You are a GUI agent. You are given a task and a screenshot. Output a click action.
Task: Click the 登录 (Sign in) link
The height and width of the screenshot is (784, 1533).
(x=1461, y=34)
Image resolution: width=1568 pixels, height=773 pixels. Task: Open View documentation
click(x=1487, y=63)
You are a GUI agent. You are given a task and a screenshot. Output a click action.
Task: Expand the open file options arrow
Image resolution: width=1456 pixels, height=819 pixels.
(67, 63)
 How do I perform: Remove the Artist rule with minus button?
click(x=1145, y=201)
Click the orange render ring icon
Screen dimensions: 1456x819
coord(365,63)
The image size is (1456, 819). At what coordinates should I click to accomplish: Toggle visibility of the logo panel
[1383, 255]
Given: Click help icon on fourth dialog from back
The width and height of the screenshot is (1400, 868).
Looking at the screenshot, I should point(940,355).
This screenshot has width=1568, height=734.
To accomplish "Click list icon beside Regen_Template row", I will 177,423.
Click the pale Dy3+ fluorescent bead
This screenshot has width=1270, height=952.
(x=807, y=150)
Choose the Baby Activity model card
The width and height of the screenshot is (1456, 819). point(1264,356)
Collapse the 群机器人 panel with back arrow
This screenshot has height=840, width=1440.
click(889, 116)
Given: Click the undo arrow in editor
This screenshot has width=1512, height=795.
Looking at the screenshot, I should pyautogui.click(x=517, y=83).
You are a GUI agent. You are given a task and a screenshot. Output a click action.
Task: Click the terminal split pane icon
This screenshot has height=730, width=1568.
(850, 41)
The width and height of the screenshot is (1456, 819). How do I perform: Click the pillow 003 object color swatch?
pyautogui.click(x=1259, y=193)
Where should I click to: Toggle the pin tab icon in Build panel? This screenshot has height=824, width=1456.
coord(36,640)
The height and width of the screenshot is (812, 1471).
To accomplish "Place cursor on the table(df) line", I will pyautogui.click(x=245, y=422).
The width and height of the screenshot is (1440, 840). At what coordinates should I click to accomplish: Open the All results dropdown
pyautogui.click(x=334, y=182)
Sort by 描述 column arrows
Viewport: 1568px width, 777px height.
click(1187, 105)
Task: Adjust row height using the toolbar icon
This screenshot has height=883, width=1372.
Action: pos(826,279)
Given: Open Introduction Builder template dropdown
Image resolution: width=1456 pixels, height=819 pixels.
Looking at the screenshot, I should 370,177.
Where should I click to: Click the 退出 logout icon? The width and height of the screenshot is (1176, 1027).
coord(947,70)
• • • • •
Activity :: The listing above should be returned in full, exactly as shown.

Task output ::
You are a GUI agent. You are given a task and a screenshot. Output a click action.
Task: Click the 登录 (Sign in) link
The height and width of the screenshot is (784, 1533).
(x=1461, y=34)
Image resolution: width=1568 pixels, height=773 pixels. Task: Open View documentation
click(x=1487, y=63)
You are a GUI agent. You are given a task and a screenshot. Output a click action.
Task: Expand the open file options arrow
Image resolution: width=1456 pixels, height=819 pixels.
(67, 63)
 How do I perform: Remove the Artist rule with minus button?
click(x=1145, y=201)
Click the orange render ring icon
Screen dimensions: 1456x819
coord(365,63)
The image size is (1456, 819). At what coordinates should I click to accomplish: Toggle visibility of the logo panel
[1383, 255]
Given: Click help icon on fourth dialog from back
The width and height of the screenshot is (1400, 868).
Looking at the screenshot, I should point(940,355).
This screenshot has width=1568, height=734.
To accomplish "Click list icon beside Regen_Template row", I will 177,423.
Click the pale Dy3+ fluorescent bead
This screenshot has width=1270, height=952.
(x=807, y=150)
Choose the Baby Activity model card
The width and height of the screenshot is (1456, 819). point(1264,356)
Collapse the 群机器人 panel with back arrow
This screenshot has height=840, width=1440.
click(889, 116)
Given: Click the undo arrow in editor
This screenshot has width=1512, height=795.
Looking at the screenshot, I should pyautogui.click(x=517, y=83).
You are a GUI agent. You are given a task and a screenshot. Output a click action.
Task: Click the terminal split pane icon
This screenshot has height=730, width=1568.
(850, 41)
The width and height of the screenshot is (1456, 819). How do I perform: Click the pillow 003 object color swatch?
pyautogui.click(x=1259, y=193)
Where should I click to: Toggle the pin tab icon in Build panel? This screenshot has height=824, width=1456.
coord(36,640)
The height and width of the screenshot is (812, 1471).
To accomplish "Place cursor on the table(df) line", I will pyautogui.click(x=245, y=422).
The width and height of the screenshot is (1440, 840). At what coordinates should I click to accomplish: Open the All results dropdown
pyautogui.click(x=334, y=182)
Sort by 描述 column arrows
Viewport: 1568px width, 777px height.
click(1187, 105)
Task: Adjust row height using the toolbar icon
This screenshot has height=883, width=1372.
Action: pos(826,279)
Given: Open Introduction Builder template dropdown
Image resolution: width=1456 pixels, height=819 pixels.
Looking at the screenshot, I should 370,177.
Where should I click to: Click the 退出 logout icon? The width and height of the screenshot is (1176, 1027).
coord(947,70)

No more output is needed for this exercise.